So our walls are papered with facts, at least 100 of them. It’s now early afternoon — time to start making something of all this. But first,…
What about brand personality?
All these facts don’t relate much to the personality of the brand. But it’s the brand’s personality that gives it life and often inspires the branding. When I first started doing Brand Discovery, it was all a search for very logical stuff. But when all was said and done, the brand fundamentals seemed dry. There was something missing. So I created what I like to call it the “right brain” side of the Discovery Session. Here’s how it works. We expose participants to groups of images, both photographic and illustrated. These images depict various personality aspects (traditional, free-spirited, adventurous, etc.), though they are not labeled as such. Participants are asked as a group to quickly determine one or two images from each group that feel as if they could be consistent with some aspect of the brand’s personality. Then we go through the chosen images one or two more times to cull them further, until we have five or six that the team agrees on. Inevitably, a picture of the brand personality will begin to emerge. Later, when cleaning up the findings from the Discovery session, you’ll be able to take more time to interpret these images and create a fully realized personality. It’s like magic!
Now back to the facts.
Possible Unique Selling Points
The facts were fun; lunch was OK; the personality picture thing was interesting— time to get back to work. The next task is to determine “Possible Unique Selling Points” of the brand. Here’s how you do it:
Explain what a Unique Selling Point (USP) is: a quality or fact that our brand has that others in the category don’t and that is potentially compelling to customers. In order to qualify as a USP, an item has to pass two tests — it’s unique to you in your category (or you do it demonstrably better than anyone else) and it’s compelling to customers. Now dig in, going fact by fact, asking the question: “Could this possibly be a USP?” Every time a fact passes muster, have your assistant get it down on another sheet of easel paper marked “Poss USPs”. The idea here is not to be too exclusive. The Possible USPs are going to become the raw material from which you craft your final USPs. What you’ll find during this exercise is that the facts begin to organize themselves. Some are clearly unimportant. Some are clearly important. Some are meaningful in relation to others. Some things people thought would be important, don’t seem so anymore. Some begin to loom large.
The Grand Finale: Unique Selling Points and a Surprise
So now we’ve organized our 100+ facts into a couple pages of Possible Unique Selling Points. Obviously, it’s time to cut it down to the bone — three to five true USPs. The secret to doing this effectively is to be mercilessly honest. The tendency to say “our people are the best in the industry” is very strong. To listen to execs, every company is like Lake Woebegone, “where all the women are strong, the men are good looking, and the children are above average.” So when you hear a participant say the quality of their personnel is a Unique Selling Point, say “Prove it,” or — sometimes it needs to be said ” “bullshit.” Make clear this is a no BS zone. A USP is something you can deliver on 100% of the time.
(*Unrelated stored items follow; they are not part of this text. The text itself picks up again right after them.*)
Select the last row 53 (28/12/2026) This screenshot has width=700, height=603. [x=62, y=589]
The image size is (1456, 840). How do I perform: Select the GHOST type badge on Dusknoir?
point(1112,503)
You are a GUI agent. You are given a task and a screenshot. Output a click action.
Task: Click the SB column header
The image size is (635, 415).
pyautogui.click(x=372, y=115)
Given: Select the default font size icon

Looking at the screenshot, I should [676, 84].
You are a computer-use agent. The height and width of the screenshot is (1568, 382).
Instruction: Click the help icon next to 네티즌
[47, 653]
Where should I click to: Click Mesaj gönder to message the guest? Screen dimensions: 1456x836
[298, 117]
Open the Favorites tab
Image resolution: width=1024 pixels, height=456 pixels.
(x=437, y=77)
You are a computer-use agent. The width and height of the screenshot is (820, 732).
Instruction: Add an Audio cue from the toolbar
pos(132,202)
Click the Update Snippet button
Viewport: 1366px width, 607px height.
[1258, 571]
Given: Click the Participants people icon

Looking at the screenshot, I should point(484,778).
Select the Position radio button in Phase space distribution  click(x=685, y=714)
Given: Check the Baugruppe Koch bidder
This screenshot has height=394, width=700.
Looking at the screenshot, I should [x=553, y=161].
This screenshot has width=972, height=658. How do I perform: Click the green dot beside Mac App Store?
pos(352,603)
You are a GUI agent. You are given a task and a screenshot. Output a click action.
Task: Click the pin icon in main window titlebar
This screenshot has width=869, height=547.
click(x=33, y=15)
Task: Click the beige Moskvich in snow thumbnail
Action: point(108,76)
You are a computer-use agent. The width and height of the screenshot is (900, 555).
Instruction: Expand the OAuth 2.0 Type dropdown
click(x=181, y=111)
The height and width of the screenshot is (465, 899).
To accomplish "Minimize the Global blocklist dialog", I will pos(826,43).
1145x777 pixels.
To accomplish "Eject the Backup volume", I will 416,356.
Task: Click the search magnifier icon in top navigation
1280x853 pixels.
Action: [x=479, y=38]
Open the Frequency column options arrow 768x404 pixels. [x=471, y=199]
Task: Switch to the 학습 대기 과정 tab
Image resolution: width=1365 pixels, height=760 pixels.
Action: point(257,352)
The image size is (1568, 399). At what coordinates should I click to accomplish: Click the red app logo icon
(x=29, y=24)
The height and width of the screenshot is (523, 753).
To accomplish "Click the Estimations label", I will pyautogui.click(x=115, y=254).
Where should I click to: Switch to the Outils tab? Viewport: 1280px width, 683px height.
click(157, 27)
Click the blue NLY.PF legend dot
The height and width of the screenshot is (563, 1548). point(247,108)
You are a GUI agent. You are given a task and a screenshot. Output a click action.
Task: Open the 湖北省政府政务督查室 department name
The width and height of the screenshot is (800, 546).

Still, there will be USPs that the group believes in, but which they may feel unsure about proving or delivering 100%. For these you have another sheet of easel paper on which your assistant has marked off two columns, one labeled “Wishes” and one labeled “Granted.” When the group decides on a USP they can;t deliver n with absolute consistency, ask what they could do to make it happen. If they need a training program to make sure their people are the best in the business, that’s a “Wish.” Someone then has to agree to “Grant” the Wish, with a deadline to report back to the group.
Before long, you have your USPs and a set of “Wishes” and “Granteds” that are the beginning of a brand consistency action plan. One more step: prioritize. By this time, everyone in the room will be involved. What is the most important USP? The second most important? These are the questions that provoke debate. But when the dust clears, you have the rough foundation of a brand: three to five solid Unique Selling Points in priority order, each with clear support points and benefits; the beginning of a corporate plan to ensure the consistent validity if the USPs; and the birth of a brand personality.
What a day.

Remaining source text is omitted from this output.